> [Extracted data entries]:
☆ ☆ ☆ ☆ ☆

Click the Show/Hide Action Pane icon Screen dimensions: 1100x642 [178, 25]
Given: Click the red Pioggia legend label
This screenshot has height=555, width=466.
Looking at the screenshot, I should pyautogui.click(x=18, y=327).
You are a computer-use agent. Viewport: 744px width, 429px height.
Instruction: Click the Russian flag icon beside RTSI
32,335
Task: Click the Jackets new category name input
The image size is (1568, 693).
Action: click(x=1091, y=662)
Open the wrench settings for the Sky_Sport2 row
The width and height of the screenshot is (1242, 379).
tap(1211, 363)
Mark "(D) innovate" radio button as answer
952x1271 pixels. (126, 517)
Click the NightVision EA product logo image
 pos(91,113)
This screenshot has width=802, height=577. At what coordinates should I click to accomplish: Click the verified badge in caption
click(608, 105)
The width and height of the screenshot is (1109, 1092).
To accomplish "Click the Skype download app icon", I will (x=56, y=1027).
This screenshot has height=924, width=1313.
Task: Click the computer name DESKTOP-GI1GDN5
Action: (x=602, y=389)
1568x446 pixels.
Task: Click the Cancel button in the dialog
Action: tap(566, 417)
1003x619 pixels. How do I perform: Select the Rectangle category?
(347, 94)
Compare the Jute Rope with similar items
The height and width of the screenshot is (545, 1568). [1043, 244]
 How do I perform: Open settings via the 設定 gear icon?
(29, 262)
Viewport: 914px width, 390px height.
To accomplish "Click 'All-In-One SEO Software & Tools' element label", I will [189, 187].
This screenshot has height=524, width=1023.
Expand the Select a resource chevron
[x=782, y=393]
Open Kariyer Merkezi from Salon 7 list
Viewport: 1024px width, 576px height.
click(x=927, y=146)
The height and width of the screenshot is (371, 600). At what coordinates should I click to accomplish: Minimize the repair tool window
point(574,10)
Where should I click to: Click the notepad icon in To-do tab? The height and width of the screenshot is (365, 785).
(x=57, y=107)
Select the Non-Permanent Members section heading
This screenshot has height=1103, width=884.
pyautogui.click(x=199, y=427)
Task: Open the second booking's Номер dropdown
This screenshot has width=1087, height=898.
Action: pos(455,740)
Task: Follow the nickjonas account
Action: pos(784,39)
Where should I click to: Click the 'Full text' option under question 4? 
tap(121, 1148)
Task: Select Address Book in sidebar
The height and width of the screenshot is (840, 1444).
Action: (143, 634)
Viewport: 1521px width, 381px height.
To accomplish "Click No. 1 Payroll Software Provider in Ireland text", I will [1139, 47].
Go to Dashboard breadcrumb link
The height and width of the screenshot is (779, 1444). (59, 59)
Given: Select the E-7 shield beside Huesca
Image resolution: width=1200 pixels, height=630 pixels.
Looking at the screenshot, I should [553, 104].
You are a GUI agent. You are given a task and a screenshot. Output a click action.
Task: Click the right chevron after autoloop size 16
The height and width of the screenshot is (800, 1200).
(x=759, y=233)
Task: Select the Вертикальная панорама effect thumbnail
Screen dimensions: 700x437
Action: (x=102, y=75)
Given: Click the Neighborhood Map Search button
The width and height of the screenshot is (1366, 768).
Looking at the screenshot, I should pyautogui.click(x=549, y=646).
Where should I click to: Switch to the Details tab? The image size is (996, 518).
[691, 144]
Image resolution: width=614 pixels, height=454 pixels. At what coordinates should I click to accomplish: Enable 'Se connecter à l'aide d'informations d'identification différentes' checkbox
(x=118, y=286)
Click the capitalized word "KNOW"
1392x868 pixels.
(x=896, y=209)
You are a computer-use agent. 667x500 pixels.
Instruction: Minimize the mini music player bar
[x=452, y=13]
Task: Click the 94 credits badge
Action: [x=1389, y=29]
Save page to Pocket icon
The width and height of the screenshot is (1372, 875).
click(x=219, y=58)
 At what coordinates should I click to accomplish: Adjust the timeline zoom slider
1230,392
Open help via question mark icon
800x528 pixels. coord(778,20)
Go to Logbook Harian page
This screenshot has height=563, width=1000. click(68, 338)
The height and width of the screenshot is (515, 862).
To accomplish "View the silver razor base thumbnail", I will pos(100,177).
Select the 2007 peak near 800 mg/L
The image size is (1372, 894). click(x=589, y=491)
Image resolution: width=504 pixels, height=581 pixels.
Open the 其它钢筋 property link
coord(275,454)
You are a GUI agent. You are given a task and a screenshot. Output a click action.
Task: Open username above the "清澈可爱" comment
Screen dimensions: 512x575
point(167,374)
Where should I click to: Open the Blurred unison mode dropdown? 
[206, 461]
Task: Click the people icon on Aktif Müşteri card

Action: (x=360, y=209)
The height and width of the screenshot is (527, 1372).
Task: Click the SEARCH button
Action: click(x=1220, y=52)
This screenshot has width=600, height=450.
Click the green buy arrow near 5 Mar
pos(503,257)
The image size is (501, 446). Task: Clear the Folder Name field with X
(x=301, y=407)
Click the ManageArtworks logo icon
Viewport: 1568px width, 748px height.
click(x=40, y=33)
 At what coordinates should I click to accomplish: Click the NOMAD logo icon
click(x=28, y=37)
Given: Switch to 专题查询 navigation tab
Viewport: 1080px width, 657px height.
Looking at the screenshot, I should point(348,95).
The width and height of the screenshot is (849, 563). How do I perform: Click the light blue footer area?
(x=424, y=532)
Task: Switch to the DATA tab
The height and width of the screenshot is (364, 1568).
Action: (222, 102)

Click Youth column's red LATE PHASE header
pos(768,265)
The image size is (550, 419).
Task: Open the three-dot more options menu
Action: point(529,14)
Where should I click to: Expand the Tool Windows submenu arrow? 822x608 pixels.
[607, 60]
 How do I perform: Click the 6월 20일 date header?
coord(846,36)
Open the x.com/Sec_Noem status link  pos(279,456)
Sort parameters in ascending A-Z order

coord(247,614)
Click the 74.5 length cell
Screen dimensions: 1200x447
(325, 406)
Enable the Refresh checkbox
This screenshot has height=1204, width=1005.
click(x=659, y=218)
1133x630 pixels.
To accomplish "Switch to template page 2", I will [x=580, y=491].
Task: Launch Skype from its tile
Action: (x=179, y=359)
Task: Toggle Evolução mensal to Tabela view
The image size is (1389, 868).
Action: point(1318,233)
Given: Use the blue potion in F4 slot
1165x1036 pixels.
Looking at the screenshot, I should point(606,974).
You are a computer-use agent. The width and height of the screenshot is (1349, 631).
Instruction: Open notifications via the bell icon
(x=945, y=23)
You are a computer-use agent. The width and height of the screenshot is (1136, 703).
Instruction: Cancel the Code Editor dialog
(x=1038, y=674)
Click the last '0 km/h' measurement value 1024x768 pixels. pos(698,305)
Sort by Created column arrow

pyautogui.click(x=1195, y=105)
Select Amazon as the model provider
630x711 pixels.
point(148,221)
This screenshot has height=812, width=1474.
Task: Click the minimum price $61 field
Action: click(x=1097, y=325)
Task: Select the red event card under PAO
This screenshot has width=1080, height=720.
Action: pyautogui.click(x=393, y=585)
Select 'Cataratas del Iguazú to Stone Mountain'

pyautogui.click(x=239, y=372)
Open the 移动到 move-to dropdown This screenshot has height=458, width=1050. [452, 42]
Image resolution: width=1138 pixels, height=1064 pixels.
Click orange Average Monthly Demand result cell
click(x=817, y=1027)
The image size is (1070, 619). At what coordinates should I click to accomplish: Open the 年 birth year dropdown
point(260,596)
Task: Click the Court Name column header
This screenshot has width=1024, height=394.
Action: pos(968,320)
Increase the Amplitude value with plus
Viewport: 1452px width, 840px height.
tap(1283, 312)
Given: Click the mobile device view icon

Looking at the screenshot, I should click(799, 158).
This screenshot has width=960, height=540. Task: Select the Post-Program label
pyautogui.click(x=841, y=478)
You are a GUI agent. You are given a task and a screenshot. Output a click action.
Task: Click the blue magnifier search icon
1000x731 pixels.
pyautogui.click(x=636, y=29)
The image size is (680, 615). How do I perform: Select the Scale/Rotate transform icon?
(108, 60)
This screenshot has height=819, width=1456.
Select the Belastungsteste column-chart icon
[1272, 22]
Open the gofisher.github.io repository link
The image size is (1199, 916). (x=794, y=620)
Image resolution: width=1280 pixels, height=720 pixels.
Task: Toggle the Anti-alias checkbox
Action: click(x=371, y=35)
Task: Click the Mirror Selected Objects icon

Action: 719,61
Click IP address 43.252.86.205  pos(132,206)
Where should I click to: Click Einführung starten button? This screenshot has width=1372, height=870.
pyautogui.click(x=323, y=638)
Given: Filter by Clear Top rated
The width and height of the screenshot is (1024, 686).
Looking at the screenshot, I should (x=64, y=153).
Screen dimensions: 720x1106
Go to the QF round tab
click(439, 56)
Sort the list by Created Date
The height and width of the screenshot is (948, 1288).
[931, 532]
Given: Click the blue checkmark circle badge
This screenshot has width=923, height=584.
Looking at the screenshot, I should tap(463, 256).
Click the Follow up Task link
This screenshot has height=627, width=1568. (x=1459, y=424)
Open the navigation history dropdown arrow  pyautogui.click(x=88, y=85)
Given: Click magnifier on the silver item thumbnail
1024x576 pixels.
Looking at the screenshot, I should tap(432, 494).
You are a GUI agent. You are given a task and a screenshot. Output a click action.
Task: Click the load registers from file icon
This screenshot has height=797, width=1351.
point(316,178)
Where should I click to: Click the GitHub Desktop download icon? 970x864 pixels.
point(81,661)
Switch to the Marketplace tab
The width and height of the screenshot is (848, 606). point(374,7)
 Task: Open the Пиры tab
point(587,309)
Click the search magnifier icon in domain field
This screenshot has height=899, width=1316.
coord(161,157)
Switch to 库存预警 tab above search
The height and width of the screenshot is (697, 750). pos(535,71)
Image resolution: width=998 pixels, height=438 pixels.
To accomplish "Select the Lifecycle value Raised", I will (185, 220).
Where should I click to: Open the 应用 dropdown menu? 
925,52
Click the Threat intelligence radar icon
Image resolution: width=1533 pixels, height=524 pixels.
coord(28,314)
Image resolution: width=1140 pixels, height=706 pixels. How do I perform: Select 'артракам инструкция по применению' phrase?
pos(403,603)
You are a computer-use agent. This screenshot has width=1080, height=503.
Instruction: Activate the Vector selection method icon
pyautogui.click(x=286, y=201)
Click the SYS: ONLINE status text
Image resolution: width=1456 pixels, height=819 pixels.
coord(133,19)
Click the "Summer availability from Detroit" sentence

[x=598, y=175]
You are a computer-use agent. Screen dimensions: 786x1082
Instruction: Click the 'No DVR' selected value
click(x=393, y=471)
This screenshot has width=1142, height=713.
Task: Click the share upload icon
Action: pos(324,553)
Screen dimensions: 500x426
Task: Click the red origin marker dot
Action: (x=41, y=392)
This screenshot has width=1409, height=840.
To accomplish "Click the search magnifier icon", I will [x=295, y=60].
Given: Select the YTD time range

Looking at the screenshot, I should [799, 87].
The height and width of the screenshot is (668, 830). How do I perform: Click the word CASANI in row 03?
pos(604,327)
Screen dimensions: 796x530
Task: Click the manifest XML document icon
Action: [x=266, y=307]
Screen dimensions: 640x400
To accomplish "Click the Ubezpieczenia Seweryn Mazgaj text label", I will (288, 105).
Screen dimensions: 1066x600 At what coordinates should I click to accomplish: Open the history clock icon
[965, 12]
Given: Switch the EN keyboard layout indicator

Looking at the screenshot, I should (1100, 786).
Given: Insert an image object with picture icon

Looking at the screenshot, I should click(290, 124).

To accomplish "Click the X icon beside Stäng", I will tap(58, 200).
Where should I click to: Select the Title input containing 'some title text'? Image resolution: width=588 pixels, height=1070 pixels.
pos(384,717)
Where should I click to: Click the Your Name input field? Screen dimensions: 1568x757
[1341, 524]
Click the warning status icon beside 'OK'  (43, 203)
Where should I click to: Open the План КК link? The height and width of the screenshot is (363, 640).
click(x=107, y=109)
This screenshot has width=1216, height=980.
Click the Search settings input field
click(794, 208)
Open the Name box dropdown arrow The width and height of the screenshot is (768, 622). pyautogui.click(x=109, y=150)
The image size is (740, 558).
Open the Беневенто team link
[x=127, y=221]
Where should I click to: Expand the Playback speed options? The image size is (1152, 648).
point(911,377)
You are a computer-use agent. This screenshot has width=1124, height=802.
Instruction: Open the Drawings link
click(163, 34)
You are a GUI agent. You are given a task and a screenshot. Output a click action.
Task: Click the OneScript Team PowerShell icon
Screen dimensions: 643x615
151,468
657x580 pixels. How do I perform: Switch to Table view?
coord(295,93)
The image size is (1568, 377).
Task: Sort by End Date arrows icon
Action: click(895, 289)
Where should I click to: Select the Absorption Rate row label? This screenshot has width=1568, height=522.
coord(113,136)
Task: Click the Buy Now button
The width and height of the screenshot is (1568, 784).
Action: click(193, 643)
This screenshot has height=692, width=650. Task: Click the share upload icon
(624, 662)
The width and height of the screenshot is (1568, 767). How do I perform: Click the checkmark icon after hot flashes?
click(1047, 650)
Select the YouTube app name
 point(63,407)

☆ ☆ ☆ ☆ ☆

> [What needs to be done]: Among the records, find every line holding the word "Software" and copy it.

> [Solved exercise]:
To accomplish "Click 'All-In-One SEO Software & Tools' element label", I will [189, 187].
To accomplish "Click No. 1 Payroll Software Provider in Ireland text", I will [1139, 47].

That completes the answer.